On Mon, Feb 13, 2023, 9:27 PM Sean Mooney <smooney@redhat.com> wrote:
On Mon, 2023-02-13 at 21:21 +0700, Lazuardi Nasution wrote:
Hi Sean,
Thank you for your explanation. I want to use the 2MB hugepage. So, do you mean that I have to put hw:mem_page_size=large on used flavor and hw_mem_page_size=2MB used image? What is the difference with current hw:mem_page_size=2MB on used flavor only?
in general we recomend agains using explict page size unless required after extensive performance testing
so generally i would just suggest using hw:mem_page_size=large in the flaovr.
if you need to use exiplcit page size for a specifc VNF we advise that you set hw_mem_page_size=2MB on the image.
That way if you hae 1 flavor with hw:mem_page_size=large and 3 images one with hw_mem_page_size=2MB another with hw_mem_page_size=1G and a third with hw_mem_page_size not set all 3 images can use the same flavor.
you should prefer to keep the flaovrs generic by using hw_mem_page_size=large|small|any and only set explict page zises in the images that need that granularity.
you can set explcit pages sizes in the flavor too but it leasds to a combinitorial flavor explostion and is gernerally required. in 90% of cases hw:mem_page_size=large in the flavor is all that is requried.
Best regards.
On Mon, Feb 13, 2023 at 8:45 PM Sean Mooney <smooney@redhat.com> wrote:
On Mon, 2023-02-13 at 18:22 +0700, Lazuardi Nasution wrote:
Hi,
There is a weird situation if it is not a bug.
Its not a bug
hw_mem_page_size can be used in the image only if hw:mem_page_size=larage or hw:mem_page_size=any
in the case of hw:mem_page_size=large the image can be used to choose
speccific hugepage size
hw:mem_page_size=large hw_mem_page_size=1G
hw:mem_page_size=any will by default be the same as hw:mem_page_size=small and use the smallest pagezise which is typically 4k. the differnece bettwen hw:mem_page_size=any and hw:mem_page_size=small is hw:mem_page_size=any allows the image to set any value for hw_mem_page_size. so hw:mem_page_size=any and hw_mem_page_size=large is valid where as hw:mem_page_size=small and hw_mem_page_size=large is not and will raise an error.

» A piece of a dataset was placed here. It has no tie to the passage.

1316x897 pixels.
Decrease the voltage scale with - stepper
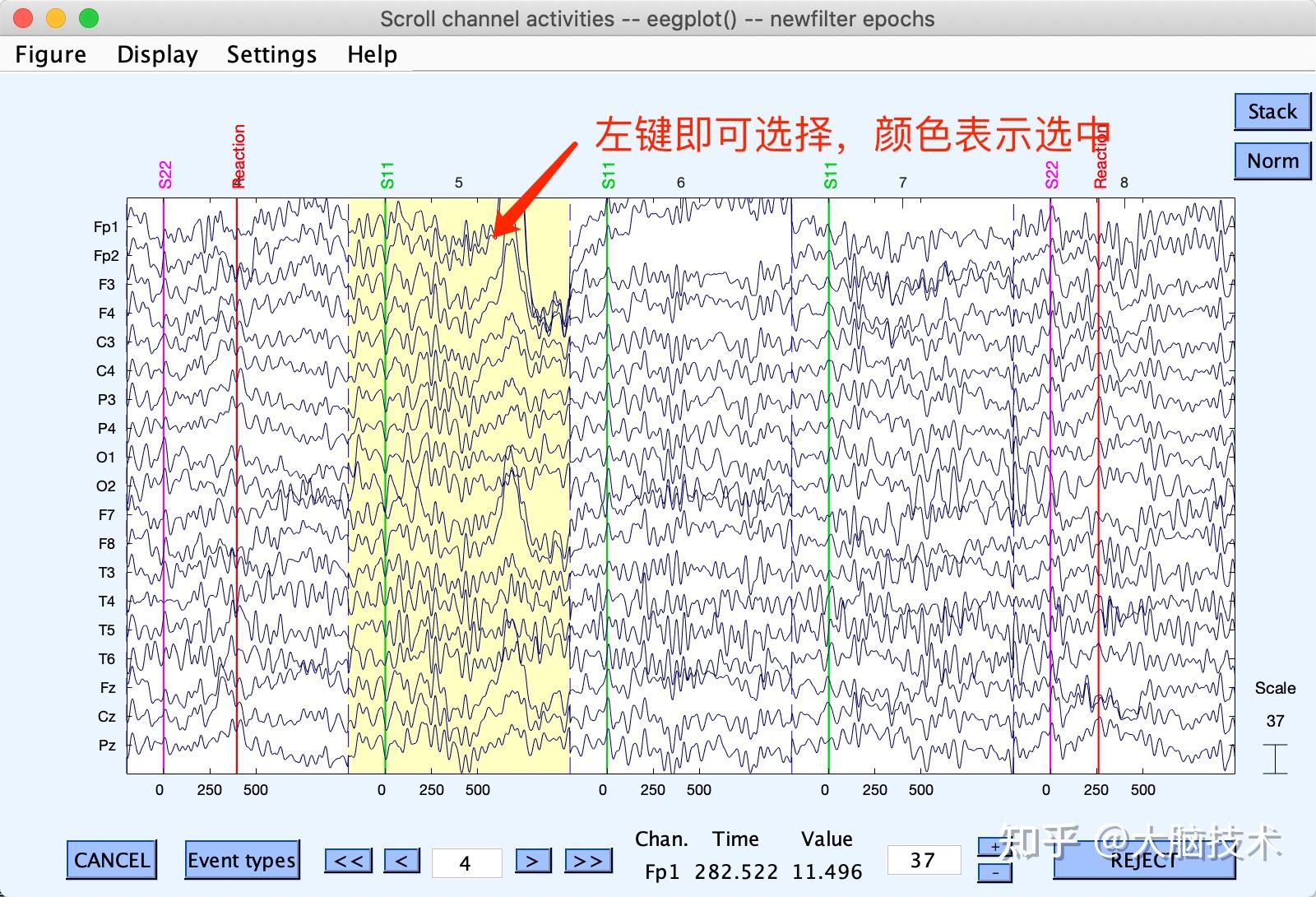pos(994,874)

when hugepage support was added it was decided that permission form the operator was required to allow you to request hugepages via the image which is why the flavor must have and hw_mem_page_size=large|any set.

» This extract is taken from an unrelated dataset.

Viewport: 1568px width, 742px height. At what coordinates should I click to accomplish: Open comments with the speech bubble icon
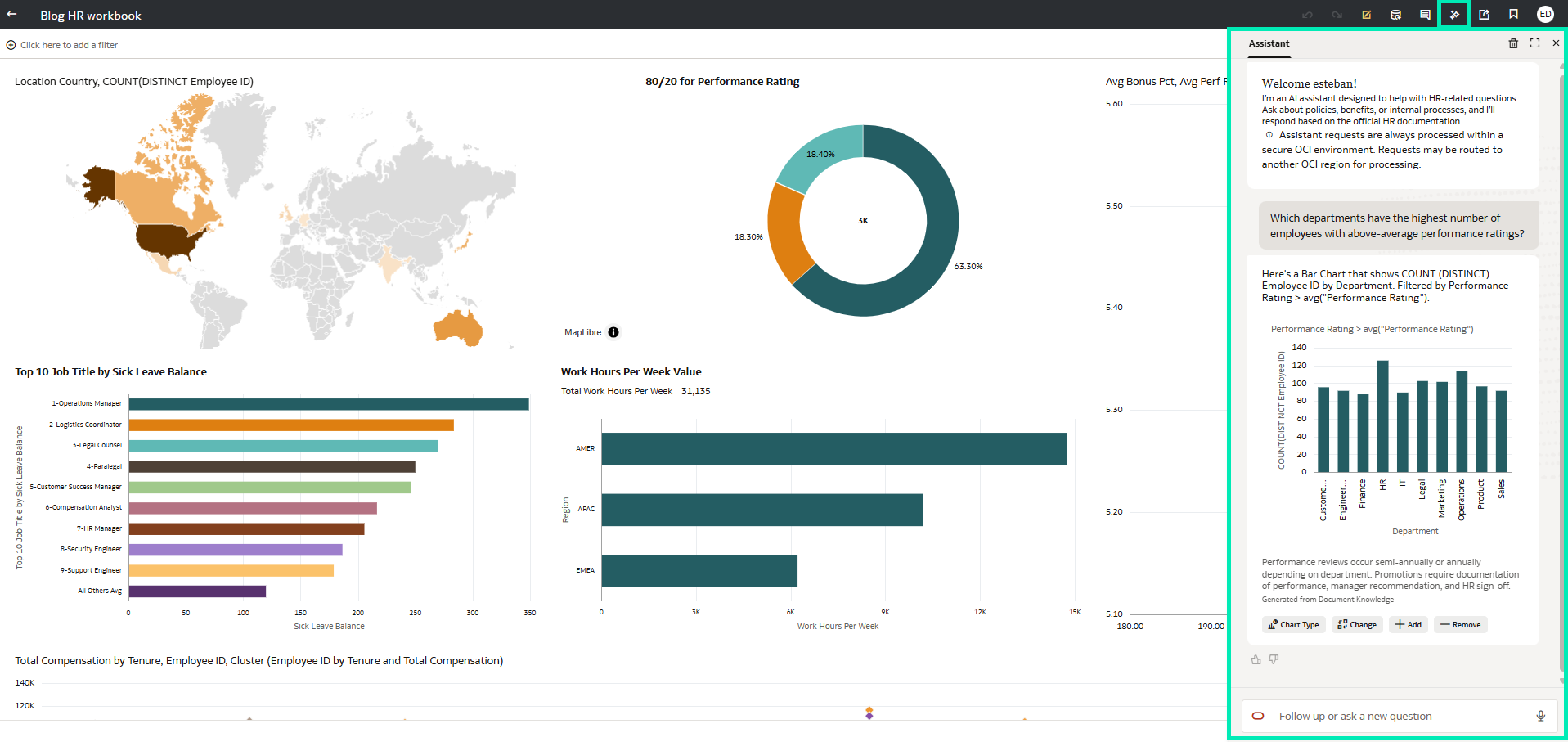[1425, 15]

Hugepage instance launching is working if I put hw:mem_page_size on the used flavor. But, when I
a try
the same launching configuration and change hw:mem_page_size on used flavor to hw_mem_page_size on used image, it cannot work as expected. It seems that this issue is like on https://bugzilla.redhat.com/show_bug.cgi?id=1791132, but it still happens on Zed. Is this an old bug? Should I submit a bug report for this? no we cloased https://bugzilla.redhat.com/show_bug.cgi?id=1791132 as not a bug because they were not aware of this requriement.
Best regards.